- Your assignment:
From the first line to the last, reproduce the records exactly.

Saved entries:
=== Begin Enclosure ===

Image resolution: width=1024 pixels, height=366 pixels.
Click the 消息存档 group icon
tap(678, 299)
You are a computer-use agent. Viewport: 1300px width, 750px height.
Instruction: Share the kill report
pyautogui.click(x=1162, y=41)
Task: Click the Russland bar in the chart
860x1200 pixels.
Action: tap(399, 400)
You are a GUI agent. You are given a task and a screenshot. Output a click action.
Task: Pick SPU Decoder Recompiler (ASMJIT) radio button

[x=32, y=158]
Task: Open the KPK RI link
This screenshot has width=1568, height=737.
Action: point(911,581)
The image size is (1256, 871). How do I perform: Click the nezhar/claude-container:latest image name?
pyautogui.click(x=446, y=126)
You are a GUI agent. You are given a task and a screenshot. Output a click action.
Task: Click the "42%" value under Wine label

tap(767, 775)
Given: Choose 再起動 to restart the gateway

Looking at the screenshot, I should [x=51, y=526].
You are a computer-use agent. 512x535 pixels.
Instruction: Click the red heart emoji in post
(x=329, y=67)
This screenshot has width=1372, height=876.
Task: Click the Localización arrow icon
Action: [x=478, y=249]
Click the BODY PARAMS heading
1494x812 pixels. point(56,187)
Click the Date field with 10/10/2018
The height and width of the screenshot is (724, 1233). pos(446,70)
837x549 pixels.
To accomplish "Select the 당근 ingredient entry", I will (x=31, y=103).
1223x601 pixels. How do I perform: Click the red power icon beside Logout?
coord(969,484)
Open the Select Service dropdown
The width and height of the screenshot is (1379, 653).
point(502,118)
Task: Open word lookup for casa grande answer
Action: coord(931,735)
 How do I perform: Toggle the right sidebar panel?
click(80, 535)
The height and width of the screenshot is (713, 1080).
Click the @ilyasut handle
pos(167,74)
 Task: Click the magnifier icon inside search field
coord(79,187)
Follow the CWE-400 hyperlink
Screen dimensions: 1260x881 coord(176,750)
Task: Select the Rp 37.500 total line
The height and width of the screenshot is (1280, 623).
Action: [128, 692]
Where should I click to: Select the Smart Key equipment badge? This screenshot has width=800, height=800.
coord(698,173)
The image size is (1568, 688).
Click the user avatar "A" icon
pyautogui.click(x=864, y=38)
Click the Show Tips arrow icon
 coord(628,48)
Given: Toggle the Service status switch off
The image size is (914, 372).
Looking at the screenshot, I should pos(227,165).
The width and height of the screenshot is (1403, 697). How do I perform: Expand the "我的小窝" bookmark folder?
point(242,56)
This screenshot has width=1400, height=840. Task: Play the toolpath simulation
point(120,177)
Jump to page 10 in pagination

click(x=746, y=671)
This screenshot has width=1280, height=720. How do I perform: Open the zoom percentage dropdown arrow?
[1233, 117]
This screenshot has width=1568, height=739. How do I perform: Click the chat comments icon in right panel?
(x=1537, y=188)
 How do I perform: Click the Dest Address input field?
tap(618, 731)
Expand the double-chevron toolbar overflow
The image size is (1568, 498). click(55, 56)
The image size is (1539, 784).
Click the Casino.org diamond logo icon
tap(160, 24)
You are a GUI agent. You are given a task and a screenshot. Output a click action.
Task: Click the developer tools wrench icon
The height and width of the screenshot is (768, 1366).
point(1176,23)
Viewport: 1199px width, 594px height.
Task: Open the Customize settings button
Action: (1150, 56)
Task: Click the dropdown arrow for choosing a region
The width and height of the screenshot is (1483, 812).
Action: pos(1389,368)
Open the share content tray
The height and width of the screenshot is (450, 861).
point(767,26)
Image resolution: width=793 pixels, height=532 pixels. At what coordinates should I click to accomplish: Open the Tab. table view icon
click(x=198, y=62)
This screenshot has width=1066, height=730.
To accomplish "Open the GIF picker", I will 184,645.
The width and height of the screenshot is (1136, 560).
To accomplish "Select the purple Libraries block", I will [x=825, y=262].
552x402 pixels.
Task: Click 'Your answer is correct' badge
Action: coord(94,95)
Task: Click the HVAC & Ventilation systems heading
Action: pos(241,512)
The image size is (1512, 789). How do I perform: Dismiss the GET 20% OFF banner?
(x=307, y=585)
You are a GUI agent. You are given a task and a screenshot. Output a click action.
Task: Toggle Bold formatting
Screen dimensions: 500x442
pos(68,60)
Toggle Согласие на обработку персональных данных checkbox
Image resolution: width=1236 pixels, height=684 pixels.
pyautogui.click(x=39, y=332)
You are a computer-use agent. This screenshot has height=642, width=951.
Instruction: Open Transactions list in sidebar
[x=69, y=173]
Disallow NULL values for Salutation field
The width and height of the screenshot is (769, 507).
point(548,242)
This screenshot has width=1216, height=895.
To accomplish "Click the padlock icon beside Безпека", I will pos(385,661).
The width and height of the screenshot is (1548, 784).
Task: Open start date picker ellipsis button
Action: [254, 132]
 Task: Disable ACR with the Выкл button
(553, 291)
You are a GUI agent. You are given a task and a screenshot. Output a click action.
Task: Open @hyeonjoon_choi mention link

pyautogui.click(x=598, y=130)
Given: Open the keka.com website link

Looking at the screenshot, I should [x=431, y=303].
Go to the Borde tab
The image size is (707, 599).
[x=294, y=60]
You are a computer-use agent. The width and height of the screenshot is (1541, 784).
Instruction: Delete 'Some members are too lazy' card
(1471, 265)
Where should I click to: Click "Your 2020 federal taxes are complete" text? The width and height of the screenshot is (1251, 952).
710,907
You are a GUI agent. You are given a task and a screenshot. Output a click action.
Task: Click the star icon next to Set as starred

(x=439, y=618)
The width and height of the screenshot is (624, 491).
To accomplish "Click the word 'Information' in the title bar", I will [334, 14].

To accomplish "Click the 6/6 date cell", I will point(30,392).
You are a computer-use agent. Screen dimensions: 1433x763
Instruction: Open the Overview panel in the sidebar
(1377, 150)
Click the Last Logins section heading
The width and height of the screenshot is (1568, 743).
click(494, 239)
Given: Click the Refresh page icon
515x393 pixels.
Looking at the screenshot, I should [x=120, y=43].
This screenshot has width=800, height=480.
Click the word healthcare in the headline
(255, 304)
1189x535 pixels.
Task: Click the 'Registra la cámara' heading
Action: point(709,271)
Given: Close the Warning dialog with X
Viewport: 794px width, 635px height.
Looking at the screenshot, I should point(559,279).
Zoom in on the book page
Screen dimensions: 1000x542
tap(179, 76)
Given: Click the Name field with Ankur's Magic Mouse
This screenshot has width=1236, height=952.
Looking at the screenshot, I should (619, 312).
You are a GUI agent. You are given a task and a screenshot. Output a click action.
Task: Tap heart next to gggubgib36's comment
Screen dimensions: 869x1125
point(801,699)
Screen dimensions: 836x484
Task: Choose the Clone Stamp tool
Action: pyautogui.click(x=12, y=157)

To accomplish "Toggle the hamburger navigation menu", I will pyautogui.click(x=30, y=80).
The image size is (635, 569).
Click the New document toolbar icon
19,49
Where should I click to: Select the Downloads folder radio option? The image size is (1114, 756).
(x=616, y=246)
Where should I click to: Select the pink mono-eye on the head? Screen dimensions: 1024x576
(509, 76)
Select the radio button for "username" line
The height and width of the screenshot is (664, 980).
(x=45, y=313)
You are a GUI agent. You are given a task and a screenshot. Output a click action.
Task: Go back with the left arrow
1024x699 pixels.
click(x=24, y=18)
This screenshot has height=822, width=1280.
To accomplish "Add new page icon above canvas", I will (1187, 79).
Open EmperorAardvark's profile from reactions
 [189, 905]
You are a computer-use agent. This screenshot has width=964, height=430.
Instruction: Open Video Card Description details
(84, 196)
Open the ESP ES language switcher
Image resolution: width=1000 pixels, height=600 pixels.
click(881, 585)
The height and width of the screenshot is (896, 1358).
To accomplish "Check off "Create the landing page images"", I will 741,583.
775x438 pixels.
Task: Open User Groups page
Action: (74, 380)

=== End Enclosure ===

- Your response:
Image resolution: width=1024 pixels, height=366 pixels.
Click the 消息存档 group icon
tap(678, 299)
You are a computer-use agent. Viewport: 1300px width, 750px height.
Instruction: Share the kill report
pyautogui.click(x=1162, y=41)
Task: Click the Russland bar in the chart
860x1200 pixels.
Action: tap(399, 400)
You are a GUI agent. You are given a task and a screenshot. Output a click action.
Task: Pick SPU Decoder Recompiler (ASMJIT) radio button

[x=32, y=158]
Task: Open the KPK RI link
This screenshot has width=1568, height=737.
Action: point(911,581)
The image size is (1256, 871). How do I perform: Click the nezhar/claude-container:latest image name?
pyautogui.click(x=446, y=126)
You are a GUI agent. You are given a task and a screenshot. Output a click action.
Task: Click the "42%" value under Wine label

tap(767, 775)
Given: Choose 再起動 to restart the gateway

Looking at the screenshot, I should [x=51, y=526].
You are a computer-use agent. 512x535 pixels.
Instruction: Click the red heart emoji in post
(x=329, y=67)
This screenshot has width=1372, height=876.
Task: Click the Localización arrow icon
Action: [x=478, y=249]
Click the BODY PARAMS heading
1494x812 pixels. point(56,187)
Click the Date field with 10/10/2018
The height and width of the screenshot is (724, 1233). pos(446,70)
837x549 pixels.
To accomplish "Select the 당근 ingredient entry", I will (x=31, y=103).
1223x601 pixels. How do I perform: Click the red power icon beside Logout?
coord(969,484)
Open the Select Service dropdown
The width and height of the screenshot is (1379, 653).
point(502,118)
Task: Open word lookup for casa grande answer
Action: coord(931,735)
 How do I perform: Toggle the right sidebar panel?
click(80, 535)
The height and width of the screenshot is (713, 1080).
Click the @ilyasut handle
pos(167,74)
 Task: Click the magnifier icon inside search field
coord(79,187)
Follow the CWE-400 hyperlink
Screen dimensions: 1260x881 coord(176,750)
Task: Select the Rp 37.500 total line
The height and width of the screenshot is (1280, 623).
Action: [128, 692]
Where should I click to: Select the Smart Key equipment badge? This screenshot has width=800, height=800.
coord(698,173)
The image size is (1568, 688).
Click the user avatar "A" icon
pyautogui.click(x=864, y=38)
Click the Show Tips arrow icon
 coord(628,48)
Given: Toggle the Service status switch off
The image size is (914, 372).
Looking at the screenshot, I should pos(227,165).
The width and height of the screenshot is (1403, 697). How do I perform: Expand the "我的小窝" bookmark folder?
point(242,56)
This screenshot has width=1400, height=840. Task: Play the toolpath simulation
point(120,177)
Jump to page 10 in pagination

click(x=746, y=671)
This screenshot has width=1280, height=720. How do I perform: Open the zoom percentage dropdown arrow?
[1233, 117]
This screenshot has width=1568, height=739. How do I perform: Click the chat comments icon in right panel?
(x=1537, y=188)
 How do I perform: Click the Dest Address input field?
tap(618, 731)
Expand the double-chevron toolbar overflow
The image size is (1568, 498). click(55, 56)
The image size is (1539, 784).
Click the Casino.org diamond logo icon
tap(160, 24)
You are a GUI agent. You are given a task and a screenshot. Output a click action.
Task: Click the developer tools wrench icon
The height and width of the screenshot is (768, 1366).
point(1176,23)
Viewport: 1199px width, 594px height.
Task: Open the Customize settings button
Action: (1150, 56)
Task: Click the dropdown arrow for choosing a region
The width and height of the screenshot is (1483, 812).
Action: pos(1389,368)
Open the share content tray
The height and width of the screenshot is (450, 861).
point(767,26)
Image resolution: width=793 pixels, height=532 pixels. At what coordinates should I click to accomplish: Open the Tab. table view icon
click(x=198, y=62)
This screenshot has width=1066, height=730.
To accomplish "Open the GIF picker", I will 184,645.
The width and height of the screenshot is (1136, 560).
To accomplish "Select the purple Libraries block", I will [x=825, y=262].
552x402 pixels.
Task: Click 'Your answer is correct' badge
Action: coord(94,95)
Task: Click the HVAC & Ventilation systems heading
Action: pos(241,512)
The image size is (1512, 789). How do I perform: Dismiss the GET 20% OFF banner?
(x=307, y=585)
You are a GUI agent. You are given a task and a screenshot. Output a click action.
Task: Toggle Bold formatting
Screen dimensions: 500x442
pos(68,60)
Toggle Согласие на обработку персональных данных checkbox
Image resolution: width=1236 pixels, height=684 pixels.
pyautogui.click(x=39, y=332)
You are a computer-use agent. This screenshot has height=642, width=951.
Instruction: Open Transactions list in sidebar
[x=69, y=173]
Disallow NULL values for Salutation field
The width and height of the screenshot is (769, 507).
point(548,242)
This screenshot has width=1216, height=895.
To accomplish "Click the padlock icon beside Безпека", I will pos(385,661).
The width and height of the screenshot is (1548, 784).
Task: Open start date picker ellipsis button
Action: [254, 132]
 Task: Disable ACR with the Выкл button
(553, 291)
You are a GUI agent. You are given a task and a screenshot. Output a click action.
Task: Open @hyeonjoon_choi mention link

pyautogui.click(x=598, y=130)
Given: Open the keka.com website link

Looking at the screenshot, I should [x=431, y=303].
Go to the Borde tab
The image size is (707, 599).
[x=294, y=60]
You are a computer-use agent. The width and height of the screenshot is (1541, 784).
Instruction: Delete 'Some members are too lazy' card
(1471, 265)
Where should I click to: Click "Your 2020 federal taxes are complete" text? The width and height of the screenshot is (1251, 952).
710,907
You are a GUI agent. You are given a task and a screenshot. Output a click action.
Task: Click the star icon next to Set as starred

(x=439, y=618)
The width and height of the screenshot is (624, 491).
To accomplish "Click the word 'Information' in the title bar", I will [334, 14].

To accomplish "Click the 6/6 date cell", I will point(30,392).
You are a computer-use agent. Screen dimensions: 1433x763
Instruction: Open the Overview panel in the sidebar
(1377, 150)
Click the Last Logins section heading
The width and height of the screenshot is (1568, 743).
click(494, 239)
Given: Click the Refresh page icon
515x393 pixels.
Looking at the screenshot, I should [x=120, y=43].
This screenshot has width=800, height=480.
Click the word healthcare in the headline
(255, 304)
1189x535 pixels.
Task: Click the 'Registra la cámara' heading
Action: point(709,271)
Given: Close the Warning dialog with X
Viewport: 794px width, 635px height.
Looking at the screenshot, I should point(559,279).
Zoom in on the book page
Screen dimensions: 1000x542
tap(179, 76)
Given: Click the Name field with Ankur's Magic Mouse
This screenshot has width=1236, height=952.
Looking at the screenshot, I should (619, 312).
You are a GUI agent. You are given a task and a screenshot. Output a click action.
Task: Tap heart next to gggubgib36's comment
Screen dimensions: 869x1125
point(801,699)
Screen dimensions: 836x484
Task: Choose the Clone Stamp tool
Action: pyautogui.click(x=12, y=157)

To accomplish "Toggle the hamburger navigation menu", I will pyautogui.click(x=30, y=80).
The image size is (635, 569).
Click the New document toolbar icon
19,49
Where should I click to: Select the Downloads folder radio option? The image size is (1114, 756).
(x=616, y=246)
Where should I click to: Select the pink mono-eye on the head? Screen dimensions: 1024x576
(509, 76)
Select the radio button for "username" line
The height and width of the screenshot is (664, 980).
(x=45, y=313)
You are a GUI agent. You are given a task and a screenshot. Output a click action.
Task: Go back with the left arrow
1024x699 pixels.
click(x=24, y=18)
This screenshot has height=822, width=1280.
To accomplish "Add new page icon above canvas", I will (1187, 79).
Open EmperorAardvark's profile from reactions
 [189, 905]
You are a computer-use agent. This screenshot has width=964, height=430.
Instruction: Open Video Card Description details
(84, 196)
Open the ESP ES language switcher
Image resolution: width=1000 pixels, height=600 pixels.
click(881, 585)
The height and width of the screenshot is (896, 1358).
To accomplish "Check off "Create the landing page images"", I will 741,583.
775x438 pixels.
Task: Open User Groups page
Action: (74, 380)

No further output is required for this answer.